The state’s attorneys have argued that the pentobarbital should make people unresponsive and unable to perceive pain, but Black’s repeated lifting of his head while groaning in agony suggested otherwise, she said.
Skrmetti, the attorney general, said in his statement that the defibrillator not shocking Black was “just as the state’s medical expert predicted”. He also condemned the criticisms of the drug, saying that in previous litigation, Black’s lawyers had argued that pentobarbital had lower risk of pain compared to other lethal injection drugs.

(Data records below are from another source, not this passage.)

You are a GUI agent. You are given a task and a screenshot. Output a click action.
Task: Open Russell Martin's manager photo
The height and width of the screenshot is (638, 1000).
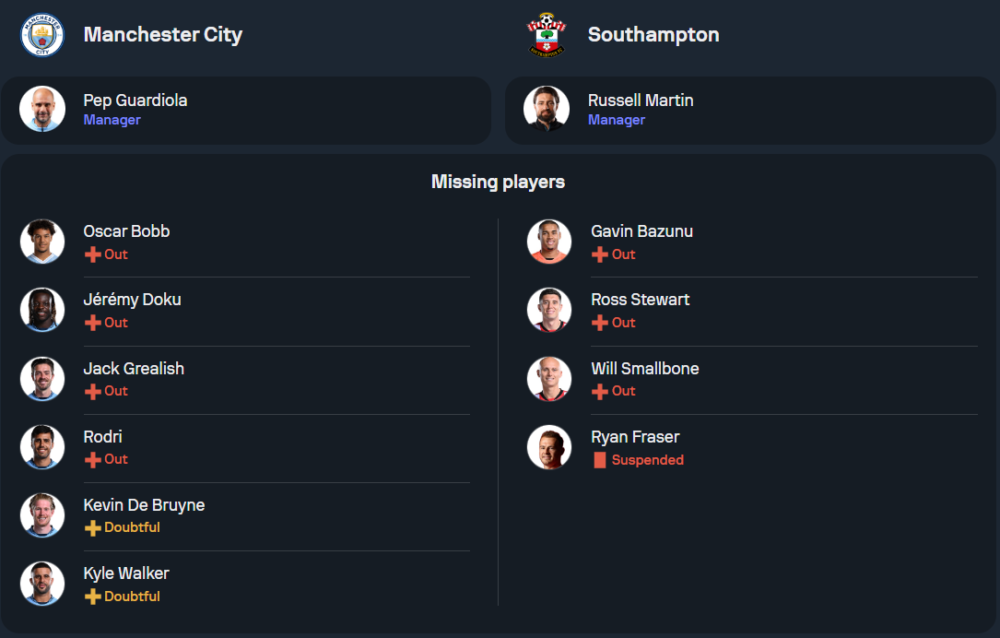pyautogui.click(x=546, y=109)
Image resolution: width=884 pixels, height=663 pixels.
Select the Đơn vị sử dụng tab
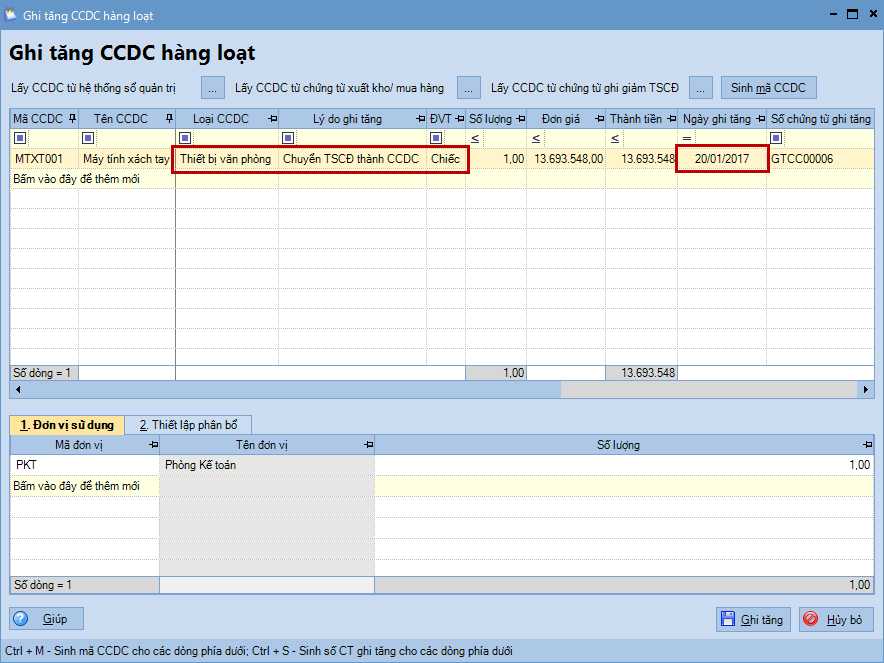click(x=67, y=424)
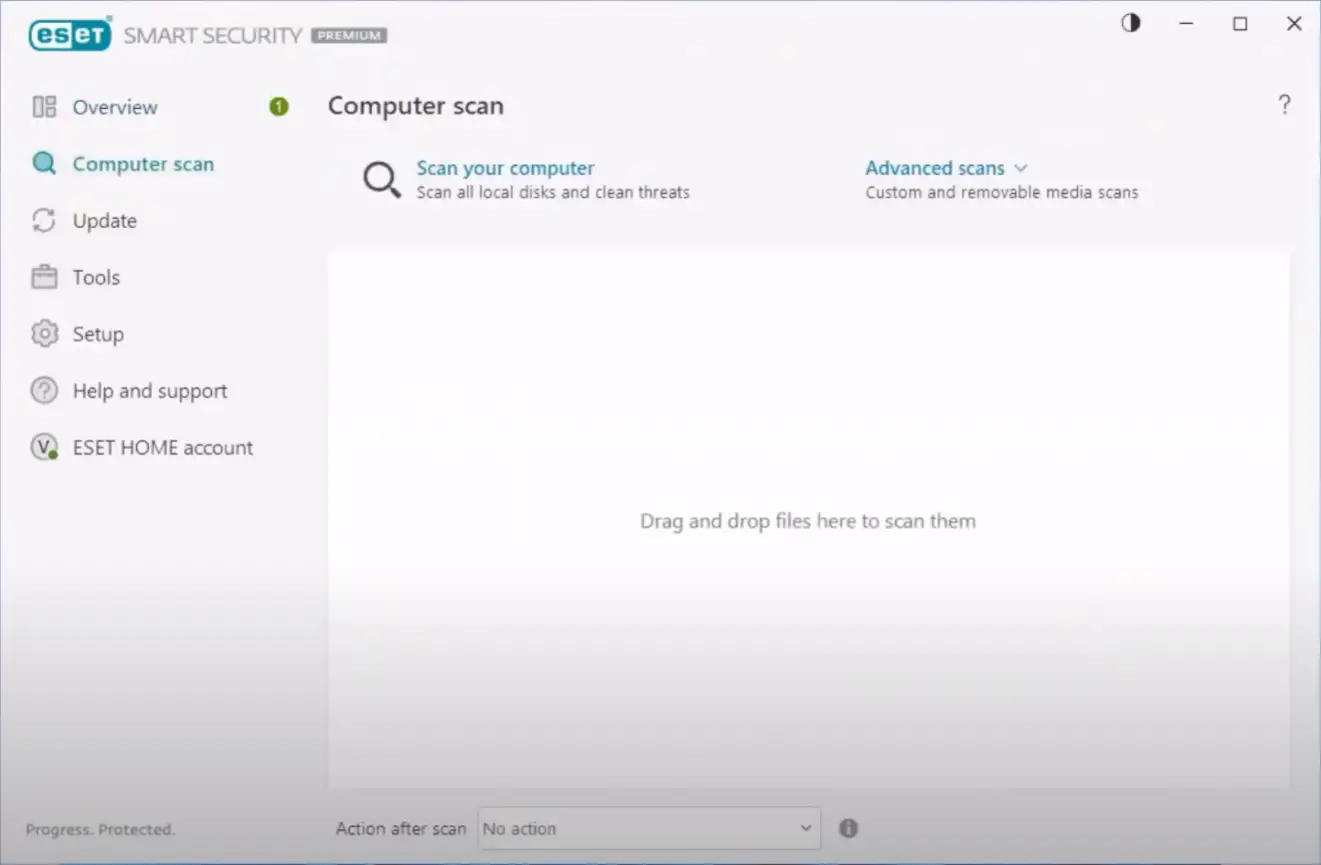Open Setup via the gear icon
The height and width of the screenshot is (865, 1321).
[44, 334]
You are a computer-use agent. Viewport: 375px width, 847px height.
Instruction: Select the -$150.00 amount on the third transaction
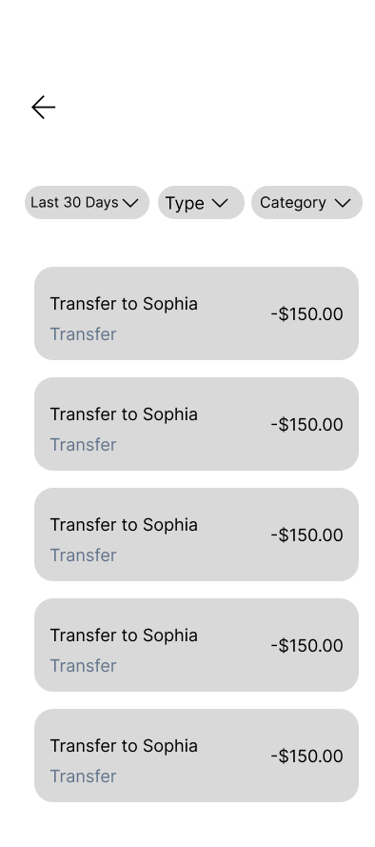[307, 535]
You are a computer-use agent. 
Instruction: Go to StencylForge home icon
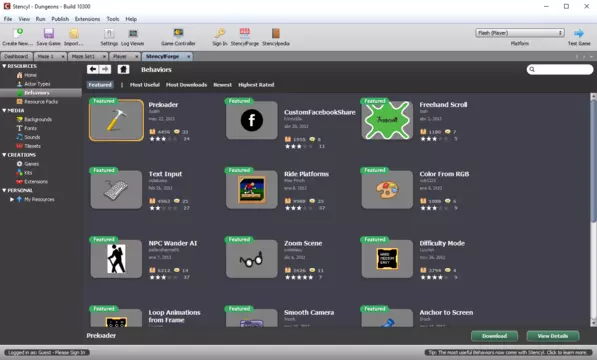[x=123, y=69]

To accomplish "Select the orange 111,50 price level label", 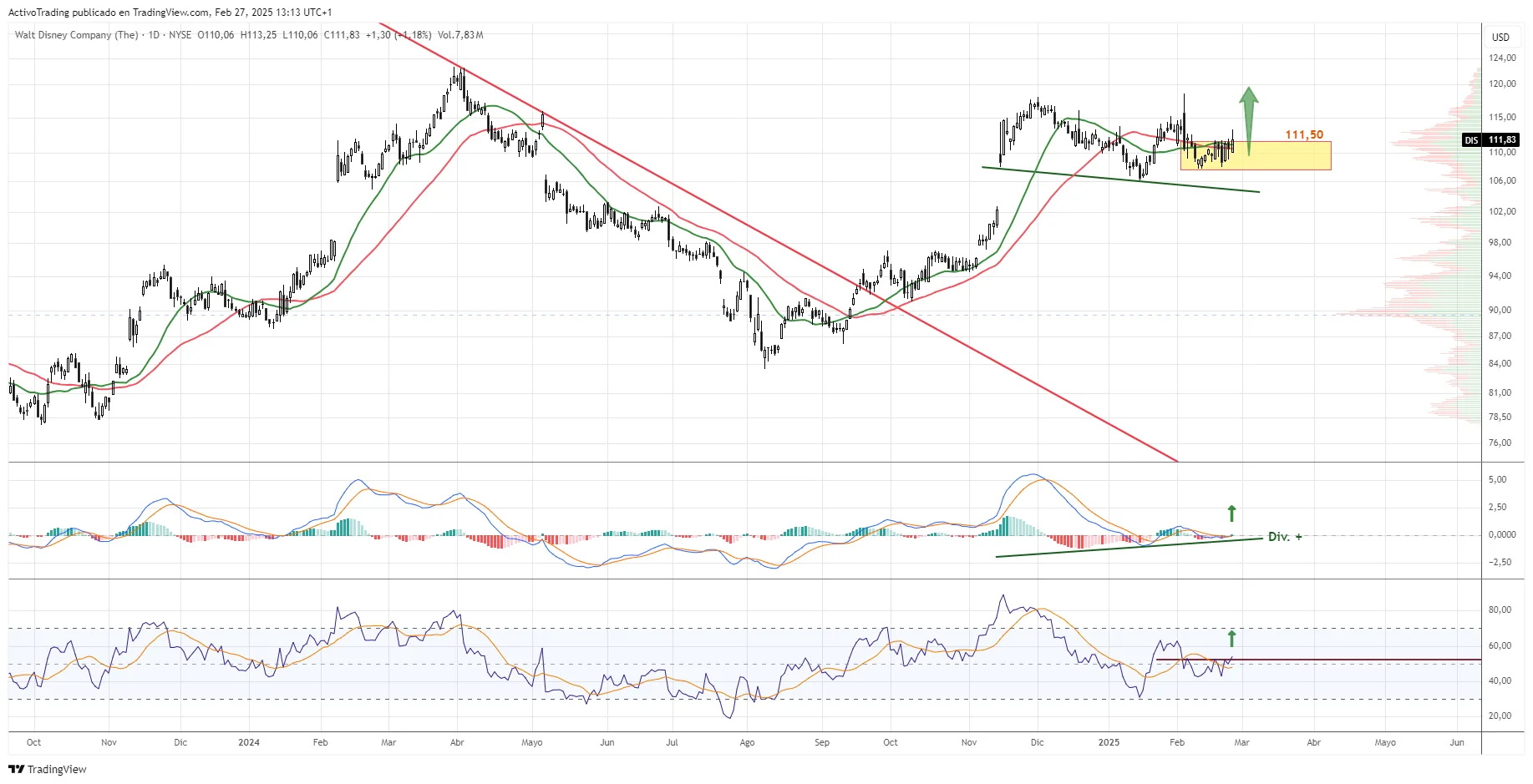I will pyautogui.click(x=1303, y=134).
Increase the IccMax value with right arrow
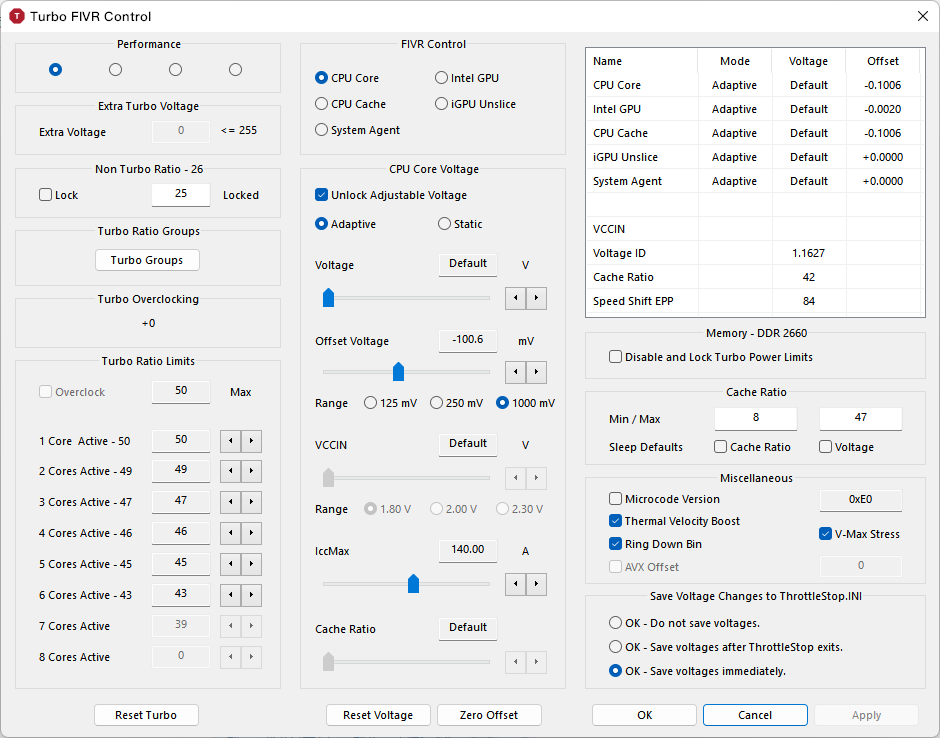Screen dimensions: 940x738 pos(536,583)
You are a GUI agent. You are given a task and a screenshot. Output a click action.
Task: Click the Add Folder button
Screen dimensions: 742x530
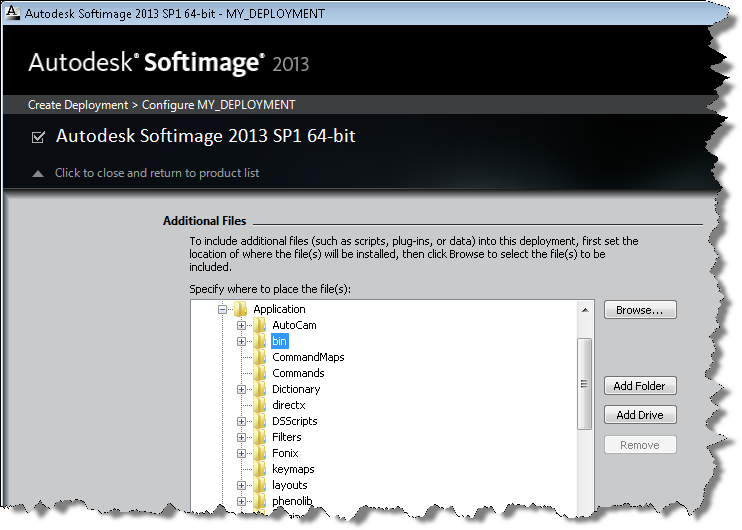click(640, 386)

Nine days before the execution, Henry had to explain to Black that she was running out of options to save him. The two wept, she recalled: “He grabbed me and held me really, really tight and said, ‘I want you to know that what you did mattered.’”
Black made no final statement in the execution chamber.
After Black was pronounced dead, Henry stood at a podium in front of television cameras and condemned the state for executing “a gentle, kind, fragile, intellectually disabled man in violation of the laws of our country simply because they could”. He said: “What happened here was the result of pure, unbridled bloodlust and cowardice. It was the brutal and unchecked abuse of government power. It was the result of a failed criminal legal system.”
She told the crowd Black had said he was shy about speaking, but had asked her to read a message.
“He wanted his friends and family to know: ‘I love you and I won’t never forget you. All of our relationships have been very special. It was my pleasure in meeting everybody and the way we connected with each other,” she read, through tears. “And to his legal team, who I know is watching this, keep doing what you’re doing. God gave you a gift. You have power, and I can feel it.”